Researchers reveal the brain mechanisms linked to the yoyo effect after dieting.
- The yoyo effect is the work of a group of neurons that push us to regain the lost weight.
- This situation stimulates our appetite and induces weight gain.
- In 2020, nearly one in two French people (47.3%) was overweight and/or obese.
Researchers from the Max Planck Institute in Germany and Harvard Medical School in the United States wanted to know precisely what was happening in our brains to trigger this yoyo effect after a diet. They looked at the changes that occur in our brain circuitry when we’re calorie-restricted. The results of their researchpublished in the newspaper Cell Metabolismreveal that this is all the work of a specific group of neurons.

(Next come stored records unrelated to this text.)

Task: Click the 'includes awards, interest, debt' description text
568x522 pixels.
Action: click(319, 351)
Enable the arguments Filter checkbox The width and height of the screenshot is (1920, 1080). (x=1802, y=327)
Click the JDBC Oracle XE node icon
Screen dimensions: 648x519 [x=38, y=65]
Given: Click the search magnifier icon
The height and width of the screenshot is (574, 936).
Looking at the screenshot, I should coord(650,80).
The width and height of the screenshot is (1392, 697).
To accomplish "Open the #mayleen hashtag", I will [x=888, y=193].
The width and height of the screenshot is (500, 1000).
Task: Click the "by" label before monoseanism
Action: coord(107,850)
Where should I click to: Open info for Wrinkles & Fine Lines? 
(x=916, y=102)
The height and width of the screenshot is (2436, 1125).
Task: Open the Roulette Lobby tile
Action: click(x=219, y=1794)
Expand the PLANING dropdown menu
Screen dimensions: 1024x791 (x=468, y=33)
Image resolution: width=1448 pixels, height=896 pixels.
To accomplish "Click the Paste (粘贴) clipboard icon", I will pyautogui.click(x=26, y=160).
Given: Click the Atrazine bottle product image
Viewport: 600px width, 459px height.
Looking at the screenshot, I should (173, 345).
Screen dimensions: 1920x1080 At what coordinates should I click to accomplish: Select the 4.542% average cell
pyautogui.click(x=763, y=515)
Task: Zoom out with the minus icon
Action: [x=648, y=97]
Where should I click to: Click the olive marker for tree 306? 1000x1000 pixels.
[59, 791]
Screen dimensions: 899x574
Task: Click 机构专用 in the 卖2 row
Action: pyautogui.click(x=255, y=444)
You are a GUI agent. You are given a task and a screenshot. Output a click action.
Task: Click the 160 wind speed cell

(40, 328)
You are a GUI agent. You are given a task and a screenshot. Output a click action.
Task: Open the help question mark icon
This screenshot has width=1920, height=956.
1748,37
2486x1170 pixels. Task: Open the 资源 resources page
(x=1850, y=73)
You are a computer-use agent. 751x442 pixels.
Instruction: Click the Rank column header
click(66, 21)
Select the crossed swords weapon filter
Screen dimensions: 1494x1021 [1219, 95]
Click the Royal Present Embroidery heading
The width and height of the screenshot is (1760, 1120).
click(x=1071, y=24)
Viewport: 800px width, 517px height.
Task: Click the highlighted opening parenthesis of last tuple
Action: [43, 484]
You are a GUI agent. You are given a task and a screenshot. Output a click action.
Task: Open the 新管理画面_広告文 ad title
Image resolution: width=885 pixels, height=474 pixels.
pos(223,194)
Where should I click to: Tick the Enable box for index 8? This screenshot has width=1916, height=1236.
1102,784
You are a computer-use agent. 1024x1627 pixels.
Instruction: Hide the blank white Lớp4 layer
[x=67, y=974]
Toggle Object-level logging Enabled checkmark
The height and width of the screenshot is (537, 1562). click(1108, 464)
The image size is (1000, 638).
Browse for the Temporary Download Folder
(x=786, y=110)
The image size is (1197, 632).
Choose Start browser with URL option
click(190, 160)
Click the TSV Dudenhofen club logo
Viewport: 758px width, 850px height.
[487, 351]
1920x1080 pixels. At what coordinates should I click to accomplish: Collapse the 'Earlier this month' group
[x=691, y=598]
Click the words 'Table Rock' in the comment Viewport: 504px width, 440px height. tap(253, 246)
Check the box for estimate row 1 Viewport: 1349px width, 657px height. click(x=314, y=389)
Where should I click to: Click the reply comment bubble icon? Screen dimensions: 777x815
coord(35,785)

Neurons that push us to regain the lost weight
Researchers found that AgRP neurons, located in the hypothalamus, a brain region that plays a key role in controlling hunger pangs, are activated by other nearby neurons during weight loss caused by a calorie restriction. This activation of AgRP neurons stimulates our appetite and causes us to consume more food, leading to weight gain.
These results highlight the importance of neural signals in regulating our appetite and highlight the link between the activation of these specific neurons and the yoyo effect after dieting.
Prospects for intervention to prevent the yoyo effect
The results of this study could open the way to new perspectives for intervention to prevent the yoyo effect and maintain lasting weight loss after dieting. By better understanding the brain mechanisms linked to the feeling of hunger, the researchers hope to be able to develop drugs that specifically target these AgRP neurons, in order to reduce their activation during a diet and thus limit the excessive stimulation of the appetite. This type of drug could help people maintain their weight loss efforts without experiencing the unwanted fluctuations that often contribute to weight regain after dieting.
Further research will be needed to deepen our understanding of these brain mechanisms and develop effective treatments.
More and more overweight French people
In 2020, nearly one in two French people (47.3%) was overweight or obese, according to figures from a new Odoxa survey for The Obesity League. And it is obesity that is progressing the most – it has doubled since 1997. Today, 17% of French people are obese (including 6% of children aged 8 to 17).
Massive obesity has practically doubled in a decade, going from 1.1% in 2009 to 2% in 2020, and now concerns more than one million French people.